Work instructions: What is needed is an exact copy of the lines from the start of the records below through the line with "Given: Click the green battery icon", without the pictures.

[Dataset entries]
* * * * * * *

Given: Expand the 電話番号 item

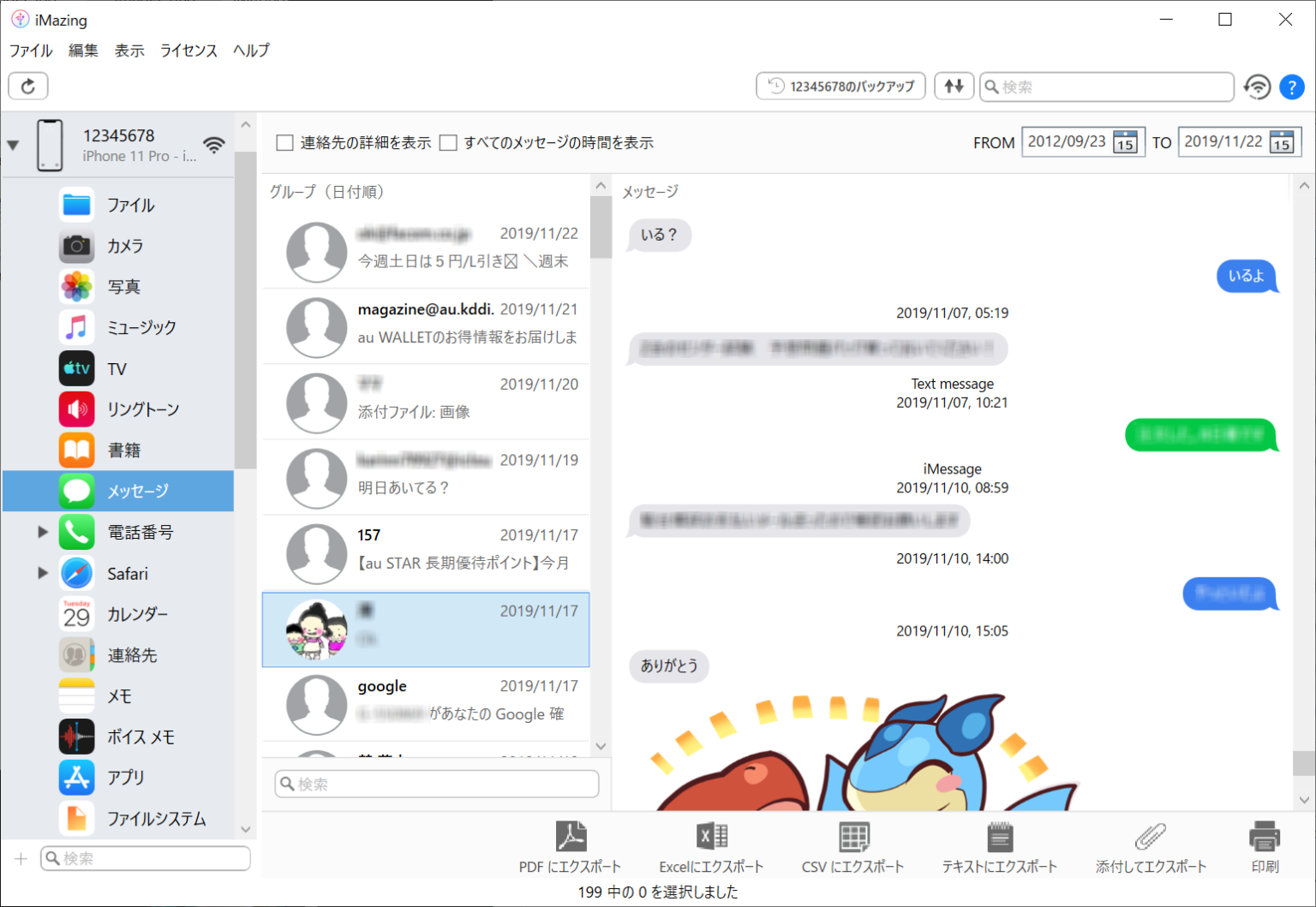Looking at the screenshot, I should 42,532.
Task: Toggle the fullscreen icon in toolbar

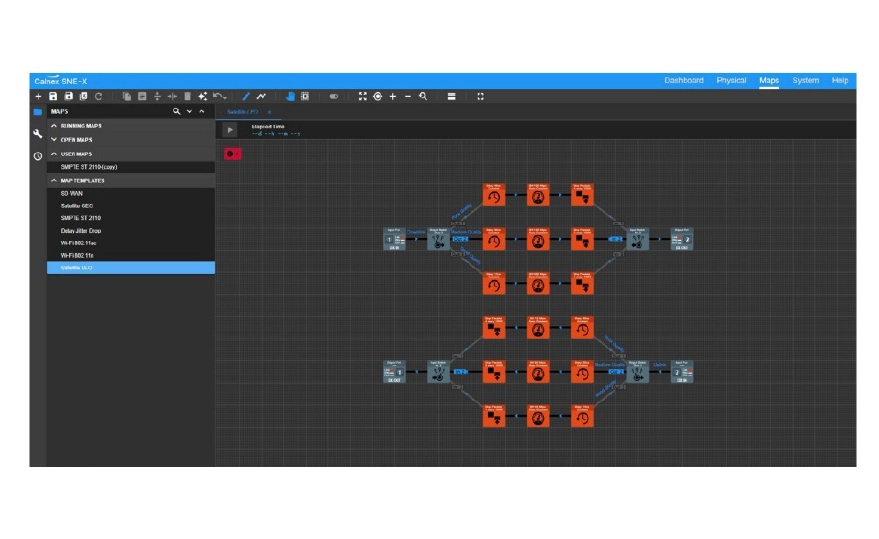Action: (480, 96)
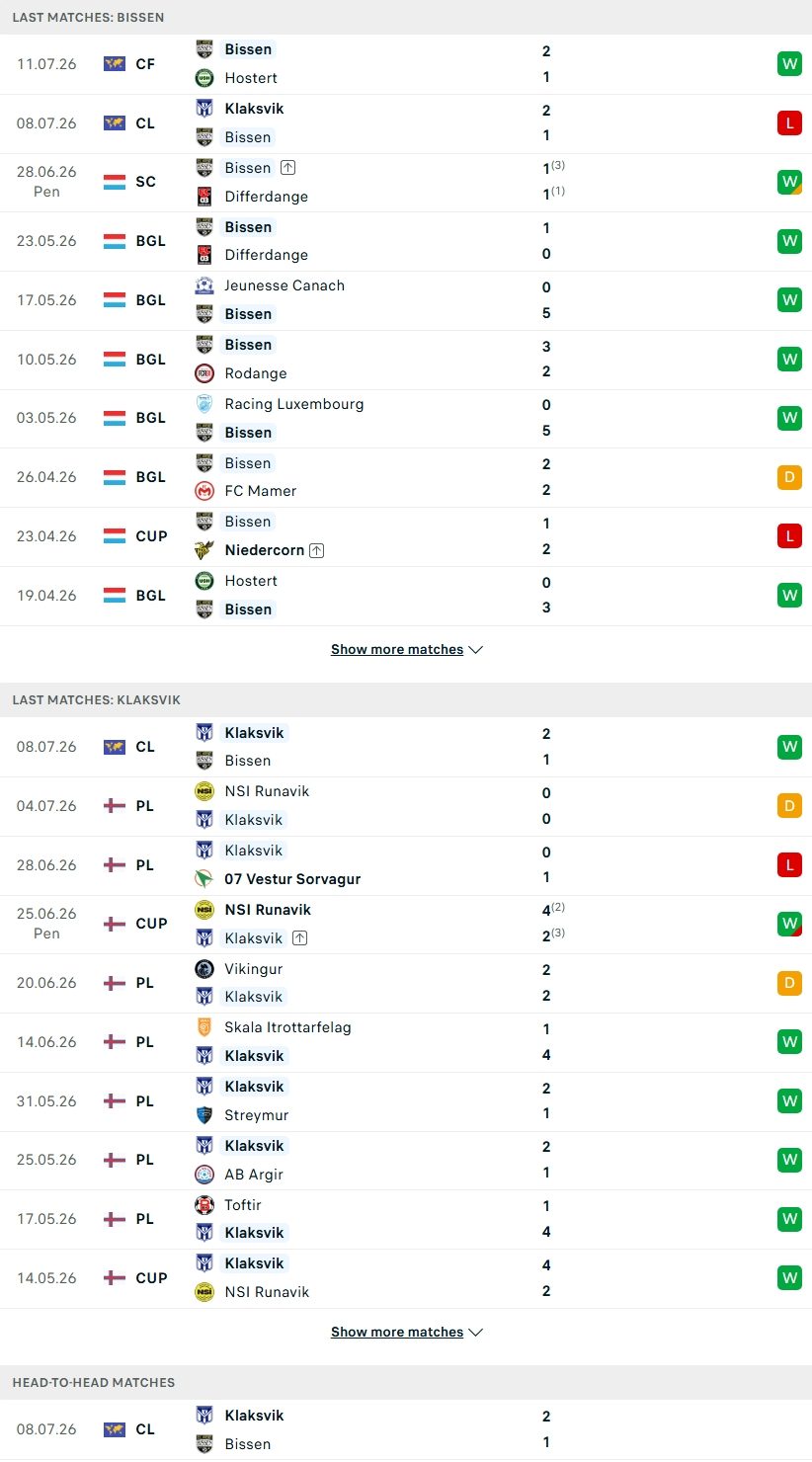Click the Vikingur club logo
This screenshot has height=1462, width=812.
point(204,969)
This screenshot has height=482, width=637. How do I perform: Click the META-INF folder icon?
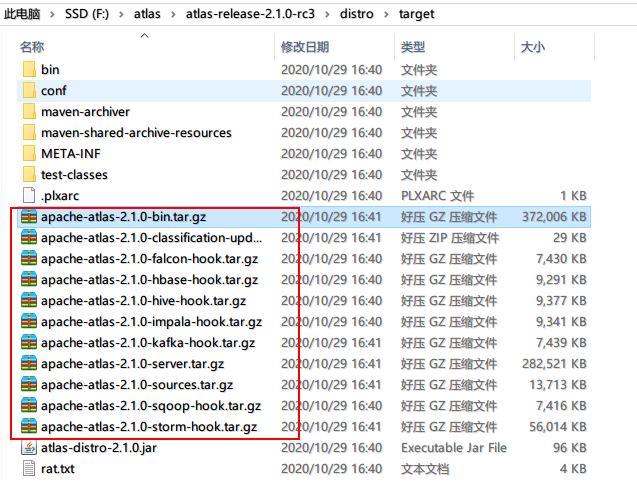point(28,154)
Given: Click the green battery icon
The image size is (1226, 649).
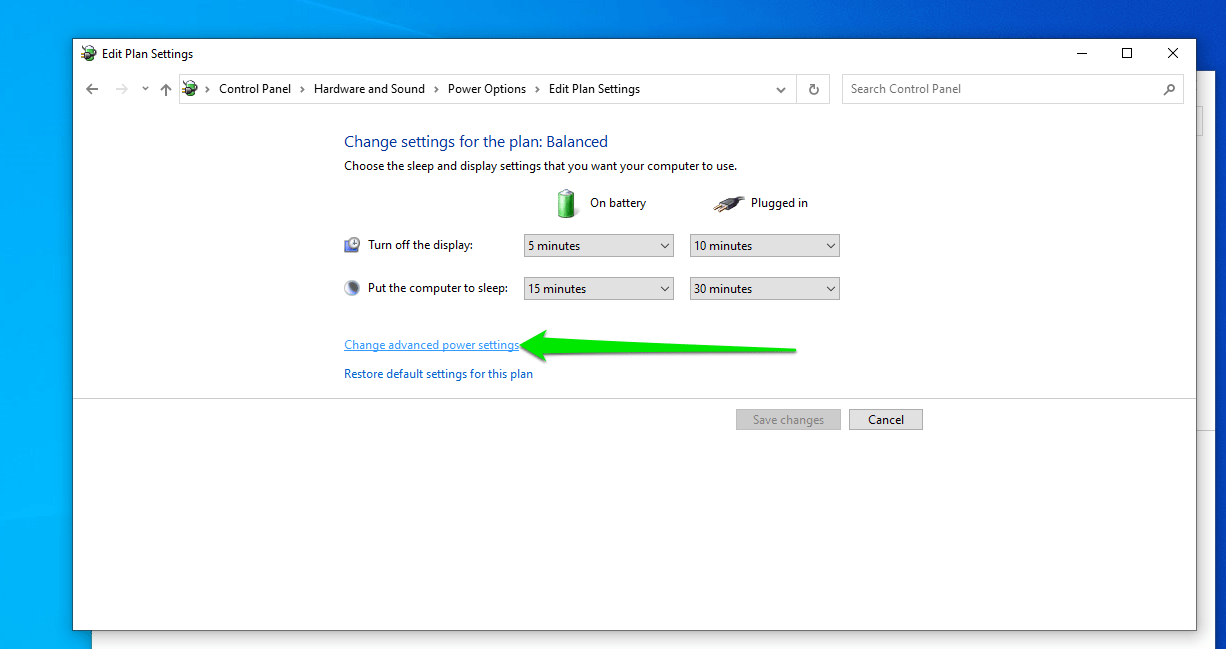Looking at the screenshot, I should click(x=567, y=203).
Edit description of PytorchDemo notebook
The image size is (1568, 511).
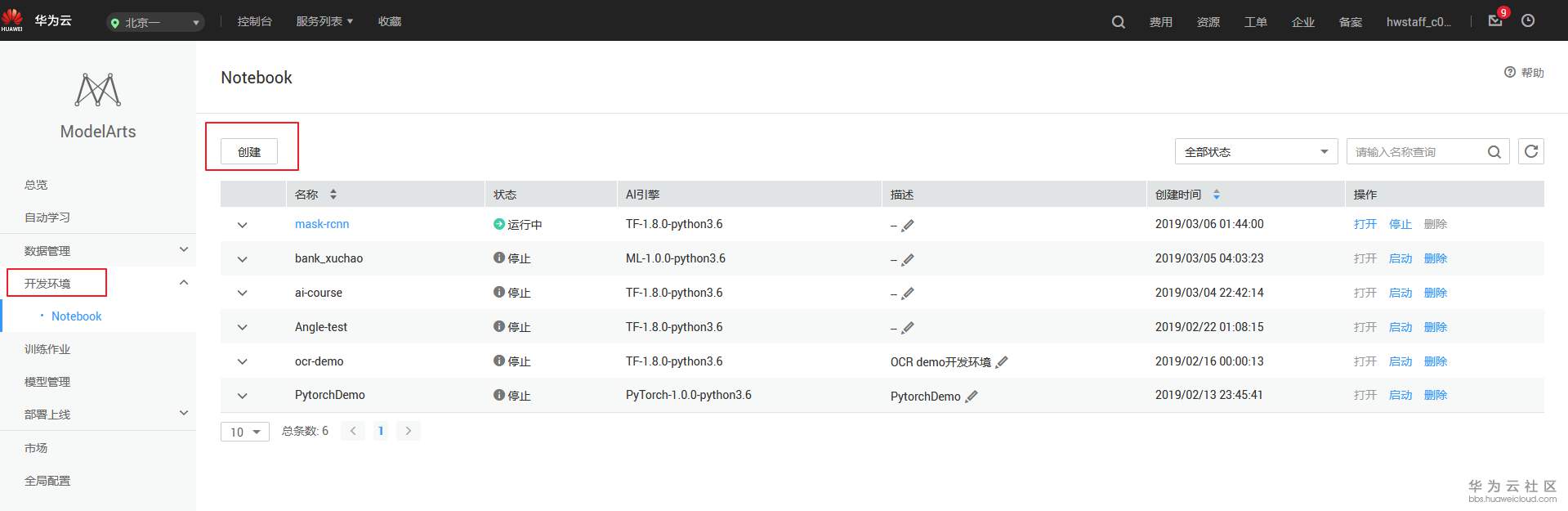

* * * * * * *

Response:
Given: Expand the 電話番号 item

Looking at the screenshot, I should 42,532.
Task: Toggle the fullscreen icon in toolbar

Action: (480, 96)
Click the Vikingur club logo
This screenshot has height=1462, width=812.
point(204,969)
This screenshot has height=482, width=637. How do I perform: Click the META-INF folder icon?
point(28,154)
Given: Click the green battery icon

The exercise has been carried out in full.